Janet Biggs: Imagination and Desire in a Northern Landscape

The Barry Lopez Foundation for Art & Environment introduces its traveling exhibition program with an installation of three videos by Janet Biggs—Warning Shot, 2016, Brightness All Around, 2011, and Fade to White, 2010. Biggs’ work is a clarion call for a heroic landscape, one that will be completely transformed within our lifetimes. As the subject of centuries of exploration by Europe and the New World, the Arctic was once seen as indifferent to human enterprise, so vast and inhospitable as to be immune to any imposition. But the fossil fuel and mining industries established a firm hold in the twentieth century, and climate change is projected to leave Arctic summers ice-free within thirty years. Perhaps no other landscape that has figured so firmly in our imagination will disappear with so few of us having the opportunity to see it in person.

In 2009 and 2010, Biggs traveled to the high Arctic with a group of artists and scientists aboard the Noorderlict, a two-masted schooner built in 1910. Warning Shot is an alarm and an elegy. Filmed on Svalbard, a Norwegian archipelago halfway between Europe and the North Pole, it memorializes a simple performative act in a vast landscape with few witnesses. Silhouetted by the profile of coastal mountains, a solitary figure enters the frozen landscape and fires a flare toward the horizon. Warning Shot is elegant, somber, and heartbreaking. It also allows for hope, honoring the importance of bearing witness to what will be lost and returning with not with an admonition, but rather the invitation to consider what, if any, action can be taken. 

Brightness All Around was also filmed on Svalbard, at the Sveagruva coal mine, run by Store Norske, a Norwegian mining company formed in 1916. Like Warning Shot, it trades on the tension between imagination and reality, quickly unseating our expectations about the Arctic as a pristine wilderness. The video focuses on Linda Norberg, a female coal miner working in inaccessible and dangerous surroundings. Norberg begins each day by descending miles beneath the frozen Arctic. Besieged by deafening machinery and relying on a small headlamp for light, she is seen drilling and bolting a newly excavated cave ceiling into place in freezing temperatures and suffocating darkness. Serving as a counterpoint to the terror of Norberg’s underground landscape is a vocal performance by New York music guru Bill Coleman. Sexual, seductive, and aggressive, his presence feels every bit as menacing as Norberg’s surroundings. Using lyrics taken from near-death experiences, Coleman becomes a witness to our struggle to maintain a sense of self, just as Norberg is challenged by the physical and emotional isolation of the mine. While there seems to be little connection between Norberg and Coleman at first, his appearance is every bit a shock to the system as the Sveagruva mine, a jarring imposition that shatters the mythology of an uninhabited Arctic, reminding us that even thousands of miles away, our footprint sits heavily upon the land.

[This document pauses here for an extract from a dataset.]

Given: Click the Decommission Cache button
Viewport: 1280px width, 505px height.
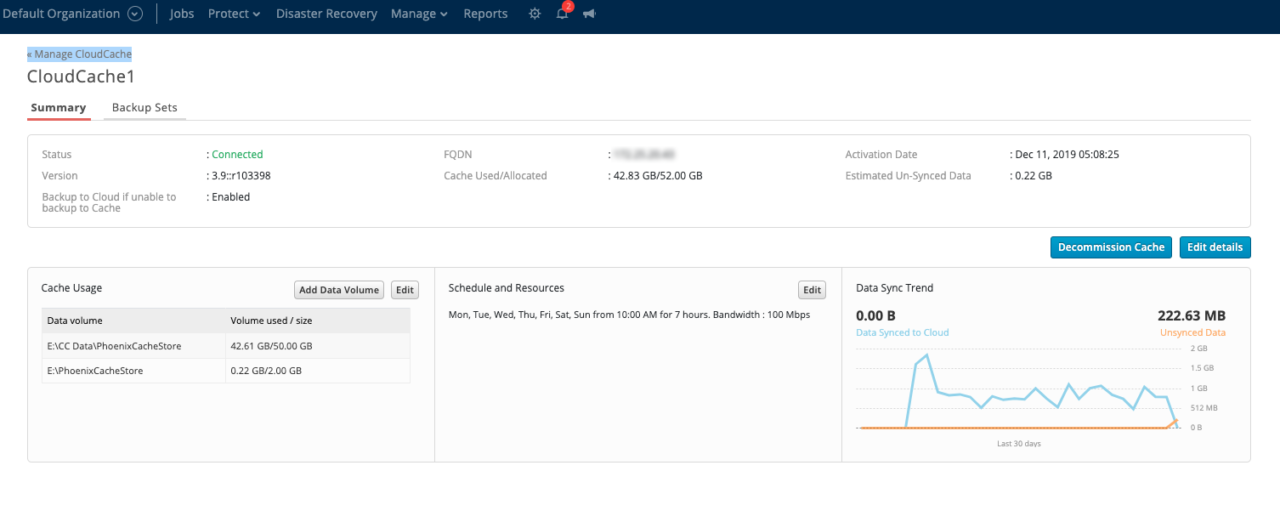Looking at the screenshot, I should 1110,247.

Fade to White examines the impetus to explore and claim remote territory. Following a member of the Noorderlict’s crew as he navigates the ship through iceberg-filled seas and then paddles a solo kayak toward a featureless horizon, her video is laden with implicit danger. Biggs’s own will and endurance were tested during the voyage, and the visual tension in Fade to White captures the struggle to maintain balance and purpose in a landscape so vast it challenges not only one’s physical survival but their sense of individuality and identity. Fade to White also undoes the myth of the solitary white male explorer. Biggs explains, “The desire to hold onto the notion of the ‘great white north’ as a blank space awaiting our interpretation only reinforces the idea of the colonial polar hero. The ‘virgin’ north has now been mapped, surveyed, and mined, but increased knowledge has not replaced endless fantasies of discovery.” Loss and change are embedded in the video’s title, Fade to White, an editing technique used to evoke death or transcendence. Biggs integrated her imagery with sound and video footage of countertenor John Kelly, whose age, androgyny, and mournful voice parallel the vanishing Arctic landscape and signal the waning of our dominance over the land.